The celestial mechanics of the Moon are at the basis of civil calendars because, since ancient times, it has been necessary to identify a univocal criterion for organizing religious celebrations and planning social events. The Babylonians were the first to create a calendar based on the lunar motion [18]. However, they were unable to reconcile the discrepancies between the tropical year and the draconic year. The civil year has to correspond to the tropical one, which lasts 365.242 days, or the time between two consecutive Spring equinoxes. The draconic year is the time taken by the Sun to return to the same node of the lunar orbit. Since the line of intersection of the ecliptic plane with that of the lunar orbit moves retrogradely, the position of the nodes moves back annually by 19°33 , and the Sun does not meet the same node again after a tropical year but rather approximately 19 days earlier, i.e., every 346.62 days. The first to create a synchronized calendar was the Greek astronomer Meton (432 b.C.), who, through the observation of 19 consecutive solar years (corresponding to approximately 235 lunar months and 6940 days) and starting from the Saros cycle, created a calendar so that the motion of the two celestial bodies would return in phase. Numerous calendars from the classical and medieval era are based on it and were later modified according to the uses and needs of each culture [19,20,21]. The discovery of the Metonic cycle was probably the necessary stimulus to introduce leap years to recover the decimal part of the solar year which is suppressed in the calculation of the civil year, which is made necessarily of an integer number of days. There are testimonies of reform attempts already in the Ptolemaic Egypt [21], but the introduction of a temporally synchronized system is due to Julius Caesar. He, just after having been in Alexandria, introduced the Julian calendar to the Roman Senate in 46 b.C., and it became the basis of the modern Western calendar.

3.1. The Metonic Cycle

The lunar calendar and the Metonic cycle were used by the Catholic Church for the Easter’s Computus, the determination of the day of Easter, and it is still used after the Gregorian reformation of the calendar. Although in continental Europe the scientific debate had slowed down in the last centuries of the Roman Empire, the Church made numerous efforts to codify the calculation of the celebration of the resurrection. The principle-rule that fixes the date of Christian Easter was established following the Council of Nicea (325 AD) [22]: Easter falls on the Sunday following the first full moon of spring (at the time of the first calculations, the equinox fell on 21 March, which therefore became the reference date). Consequently, the Easter date is always included in the period from 22 March to 25 April. It is important to point out that among the first controversies in the Catholic Church, there are the ones on the Easter’s algorithms based on the local traditions in the geographical area concerned [23,24,25,26].
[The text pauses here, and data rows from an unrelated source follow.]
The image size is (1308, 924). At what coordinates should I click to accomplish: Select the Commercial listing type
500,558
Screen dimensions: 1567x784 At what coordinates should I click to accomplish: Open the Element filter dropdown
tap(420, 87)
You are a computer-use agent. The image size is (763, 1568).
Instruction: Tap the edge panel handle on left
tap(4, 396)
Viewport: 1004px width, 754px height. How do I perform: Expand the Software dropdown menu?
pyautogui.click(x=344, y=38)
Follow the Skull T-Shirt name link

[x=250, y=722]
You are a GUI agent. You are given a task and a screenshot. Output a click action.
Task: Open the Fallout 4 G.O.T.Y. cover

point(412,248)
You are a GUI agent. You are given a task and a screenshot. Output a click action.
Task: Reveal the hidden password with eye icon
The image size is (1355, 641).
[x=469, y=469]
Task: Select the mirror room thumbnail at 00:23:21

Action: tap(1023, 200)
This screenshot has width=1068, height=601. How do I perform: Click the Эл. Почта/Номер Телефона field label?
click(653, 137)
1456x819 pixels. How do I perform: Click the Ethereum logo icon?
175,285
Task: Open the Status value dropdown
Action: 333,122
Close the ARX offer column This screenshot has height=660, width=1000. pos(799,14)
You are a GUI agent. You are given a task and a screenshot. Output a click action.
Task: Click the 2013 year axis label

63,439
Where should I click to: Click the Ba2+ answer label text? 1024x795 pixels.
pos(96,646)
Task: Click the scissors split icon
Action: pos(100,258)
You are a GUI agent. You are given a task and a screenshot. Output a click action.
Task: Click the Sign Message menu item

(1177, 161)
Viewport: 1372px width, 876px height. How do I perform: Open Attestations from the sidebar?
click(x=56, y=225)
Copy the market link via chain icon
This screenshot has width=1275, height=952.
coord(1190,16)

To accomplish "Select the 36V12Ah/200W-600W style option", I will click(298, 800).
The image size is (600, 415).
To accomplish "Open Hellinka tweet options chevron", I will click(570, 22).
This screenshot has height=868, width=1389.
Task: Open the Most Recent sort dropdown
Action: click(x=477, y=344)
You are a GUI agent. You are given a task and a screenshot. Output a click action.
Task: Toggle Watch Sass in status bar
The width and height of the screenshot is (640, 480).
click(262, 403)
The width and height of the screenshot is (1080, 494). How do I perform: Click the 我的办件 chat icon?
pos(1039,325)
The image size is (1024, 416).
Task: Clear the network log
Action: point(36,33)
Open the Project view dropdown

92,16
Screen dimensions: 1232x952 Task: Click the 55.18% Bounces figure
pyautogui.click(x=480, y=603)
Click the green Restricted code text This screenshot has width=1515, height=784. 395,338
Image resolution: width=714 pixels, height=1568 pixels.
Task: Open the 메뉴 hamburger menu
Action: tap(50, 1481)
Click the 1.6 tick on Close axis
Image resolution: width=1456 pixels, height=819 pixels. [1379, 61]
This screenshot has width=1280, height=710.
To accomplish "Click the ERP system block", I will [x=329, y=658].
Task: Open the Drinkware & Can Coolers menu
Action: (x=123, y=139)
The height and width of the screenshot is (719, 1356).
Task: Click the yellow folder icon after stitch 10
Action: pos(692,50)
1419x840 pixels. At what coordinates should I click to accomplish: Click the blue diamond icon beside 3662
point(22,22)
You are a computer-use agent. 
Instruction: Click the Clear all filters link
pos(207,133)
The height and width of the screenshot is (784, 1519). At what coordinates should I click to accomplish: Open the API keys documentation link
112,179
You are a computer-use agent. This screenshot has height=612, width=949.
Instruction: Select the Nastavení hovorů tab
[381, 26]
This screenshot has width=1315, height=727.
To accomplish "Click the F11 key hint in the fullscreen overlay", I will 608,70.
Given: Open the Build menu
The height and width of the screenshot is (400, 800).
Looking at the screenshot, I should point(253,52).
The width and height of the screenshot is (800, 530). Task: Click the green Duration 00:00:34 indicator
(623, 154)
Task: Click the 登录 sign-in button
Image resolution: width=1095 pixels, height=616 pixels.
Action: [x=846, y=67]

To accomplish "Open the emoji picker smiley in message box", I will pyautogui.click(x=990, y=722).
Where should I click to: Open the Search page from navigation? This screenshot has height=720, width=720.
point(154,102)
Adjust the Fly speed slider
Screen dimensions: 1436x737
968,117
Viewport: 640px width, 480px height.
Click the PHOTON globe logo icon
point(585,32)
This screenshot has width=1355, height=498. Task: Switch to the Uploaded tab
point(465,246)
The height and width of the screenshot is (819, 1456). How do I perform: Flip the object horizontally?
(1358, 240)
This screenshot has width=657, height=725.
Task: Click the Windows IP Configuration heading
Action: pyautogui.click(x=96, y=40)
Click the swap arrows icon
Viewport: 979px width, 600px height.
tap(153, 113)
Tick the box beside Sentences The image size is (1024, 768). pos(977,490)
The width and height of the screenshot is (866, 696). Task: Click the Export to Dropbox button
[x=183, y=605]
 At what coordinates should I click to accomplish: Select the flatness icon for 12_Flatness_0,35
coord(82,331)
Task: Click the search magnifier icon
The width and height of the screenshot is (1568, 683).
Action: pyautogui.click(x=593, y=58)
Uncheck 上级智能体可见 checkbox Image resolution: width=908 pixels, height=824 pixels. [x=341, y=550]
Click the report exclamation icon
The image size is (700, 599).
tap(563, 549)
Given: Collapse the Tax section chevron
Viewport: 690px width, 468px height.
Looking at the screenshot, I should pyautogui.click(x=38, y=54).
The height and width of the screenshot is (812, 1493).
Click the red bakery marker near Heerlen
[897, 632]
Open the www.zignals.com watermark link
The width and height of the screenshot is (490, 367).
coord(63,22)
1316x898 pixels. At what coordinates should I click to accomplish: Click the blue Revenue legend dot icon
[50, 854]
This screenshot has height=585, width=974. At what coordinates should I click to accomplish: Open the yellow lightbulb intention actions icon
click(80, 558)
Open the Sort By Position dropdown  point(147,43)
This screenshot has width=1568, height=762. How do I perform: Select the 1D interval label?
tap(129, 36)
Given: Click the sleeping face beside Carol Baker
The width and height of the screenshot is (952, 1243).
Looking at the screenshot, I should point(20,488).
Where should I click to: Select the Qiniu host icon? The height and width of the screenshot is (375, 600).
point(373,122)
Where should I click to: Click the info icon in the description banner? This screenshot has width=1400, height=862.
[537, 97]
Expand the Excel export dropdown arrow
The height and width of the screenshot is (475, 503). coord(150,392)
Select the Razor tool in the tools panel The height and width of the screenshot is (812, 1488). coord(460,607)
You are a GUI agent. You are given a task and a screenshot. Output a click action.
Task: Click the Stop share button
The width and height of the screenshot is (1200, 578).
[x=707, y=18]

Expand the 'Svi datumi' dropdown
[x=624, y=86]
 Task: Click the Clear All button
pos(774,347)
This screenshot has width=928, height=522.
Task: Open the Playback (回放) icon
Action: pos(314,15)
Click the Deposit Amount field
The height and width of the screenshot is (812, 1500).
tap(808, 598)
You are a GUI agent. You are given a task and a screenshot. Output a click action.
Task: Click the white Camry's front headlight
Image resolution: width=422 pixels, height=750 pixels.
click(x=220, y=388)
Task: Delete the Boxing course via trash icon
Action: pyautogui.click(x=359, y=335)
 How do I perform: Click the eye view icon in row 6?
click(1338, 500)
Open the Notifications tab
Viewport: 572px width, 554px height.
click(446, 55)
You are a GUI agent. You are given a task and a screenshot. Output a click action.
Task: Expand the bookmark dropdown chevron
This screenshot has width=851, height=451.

3.2. Lunar Secular Motions

The lunar motion has more than 400 terms in the modern ephemerides, but for eclipses and solar astrometry, we recall the precession of the lunar axis and the variation in the eccentricity of the orbit of our satellite. The improvement of telescopes in the XVII century allowed a more accurate study of such motions. Among these there are librations: apparent movements of the Moon that allow an observer on Earth to see slightly different portions of the lunar surface each time. These variations are caused by the fact that the Moon rotates around its axis at a constant rate but revolves around the Earth at a variable rate, being in an elliptical orbit and moving faster when it is closer to the Earth and slower when it is further away from it. The final effect is that instead of half, only 41% of the lunar surface is always visible, another 41% is always hidden, and a further 18% oscillates between the visible and hidden portions of the surface bringing to 59% the total visible surface of the Moon over the course of an entire libration cycle [27]. The total oscillation effect is given by the contribution of the two previously introduced motions: the inclination of the lunar axis and the libration in latitude discovered by Galileo in 1632 and the variations in the eccentricity of the orbit and the libration in longitude discovered by Hevelius in 1648 [28,29]. The lunar profile during solar total eclipses is of course subjected to all these motions.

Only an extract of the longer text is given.